For readers who are just joining this series, I’d encourage you to begin by visiting my first post here. It provides an overview of the Mutual Vulnerability Theory of Laughter and its relationship to humor. In brief, I’ve come to understand a laughter as a message that affirmations mutual, or shared, vulnerability—a means of communicating to others that they have shortcomings and limitations just as we do. I suggested that amusement is best described as the emotion that, above a certain threshold, motivates us to express this sentiment, with lower intensities often conveyed by means of a smile. More relevant to this post, I defined humor as the conscious Attempt, by word or action, to inspire a feeling of amusement in oneself or others, in contrast to those things that just spontaneously tickle our funny bone.

Categorizing Humor

There are countless ways of classifying humor (wordplay, slapstick, jokes, dark humor, etc.), and we will get to those groupings in the weeks to come. For now, let’s begin with the four most basic distinctions.

When I first introduced you to my take on laughter, I gave examples of different types of vulnerabilities—physical, emotional, cognitive, and social—that influence virtually every aspect of our lives. It shouldn’t be a surprise, then, that the most fundamental way one might categorize humor is by the type of vulnerability we find most prominently highlighted at the moment we feel the urge to laugh.
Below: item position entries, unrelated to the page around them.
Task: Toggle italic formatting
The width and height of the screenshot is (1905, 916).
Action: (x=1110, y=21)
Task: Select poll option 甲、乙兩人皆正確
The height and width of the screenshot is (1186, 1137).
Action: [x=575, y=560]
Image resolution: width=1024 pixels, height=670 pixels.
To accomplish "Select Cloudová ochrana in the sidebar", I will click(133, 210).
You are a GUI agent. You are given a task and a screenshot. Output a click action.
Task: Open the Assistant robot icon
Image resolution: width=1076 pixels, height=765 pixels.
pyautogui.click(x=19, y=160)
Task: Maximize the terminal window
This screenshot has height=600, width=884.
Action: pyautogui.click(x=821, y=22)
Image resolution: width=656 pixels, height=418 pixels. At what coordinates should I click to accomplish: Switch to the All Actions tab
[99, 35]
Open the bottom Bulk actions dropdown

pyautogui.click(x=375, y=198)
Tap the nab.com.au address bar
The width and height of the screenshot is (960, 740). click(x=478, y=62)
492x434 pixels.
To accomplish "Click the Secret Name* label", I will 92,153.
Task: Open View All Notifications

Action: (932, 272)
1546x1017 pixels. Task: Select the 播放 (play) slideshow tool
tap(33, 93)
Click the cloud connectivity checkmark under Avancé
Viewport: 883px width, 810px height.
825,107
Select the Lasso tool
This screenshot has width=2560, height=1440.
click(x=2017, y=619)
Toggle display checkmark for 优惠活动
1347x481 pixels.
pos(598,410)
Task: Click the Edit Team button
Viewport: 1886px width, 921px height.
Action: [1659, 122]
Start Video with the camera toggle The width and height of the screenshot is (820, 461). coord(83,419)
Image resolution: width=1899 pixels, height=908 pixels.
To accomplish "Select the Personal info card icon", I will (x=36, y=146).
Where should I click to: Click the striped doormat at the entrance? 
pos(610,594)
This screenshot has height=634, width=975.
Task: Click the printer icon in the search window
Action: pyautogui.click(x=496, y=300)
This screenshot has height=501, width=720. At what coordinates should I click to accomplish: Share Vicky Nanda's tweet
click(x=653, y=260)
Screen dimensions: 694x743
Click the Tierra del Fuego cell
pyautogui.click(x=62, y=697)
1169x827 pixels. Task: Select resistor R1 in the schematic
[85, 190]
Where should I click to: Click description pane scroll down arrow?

So, if we find getting accidentally splashed with water funny, then purposefully spraying someone with a hose can be easily understood as humorous, physical play. If being spontaneously started by a large spider is funny, then putting one in someone’s lunchbox should be a humorous, emotionally-themed practical joke. If being inadvertently confused over which of two homonyms is being referred to is funny, then puns should be a simple form of domine humor. And, if inadvertently out a friend’s societal transgression is funny, then an elaborate fictional story accusing him or her of similar misdeeds can be recognized as social humor.

Many examples of humor contain elements from two, three, or sometimes all four of these realms. The practical joke involving the spider, for example, has social, emotional, and physical elements in play all at the same time. If the joke itself is considered a bad idea, or if a simple solution to dealing with the spider wasn’t thought of, there would be a cognitive vulnerability (exhibited by the joker or victim, respectively) highlighted as well. However, depending on the audience’s expectation, or the victim’s reaction, members of the audience may identify one or another vulnerability as most responsible for triggering their laugh response.

In future posts, I will rely heavily on this most elemental categorization scheme. It will help to illuminate how humor is fashioned and why some examples are more successful than others. Of course, there are numerous other factors at play in our perception of humor, ones that I will address down the road, but this is a necessary first step in our exploration of this highly complex behavior.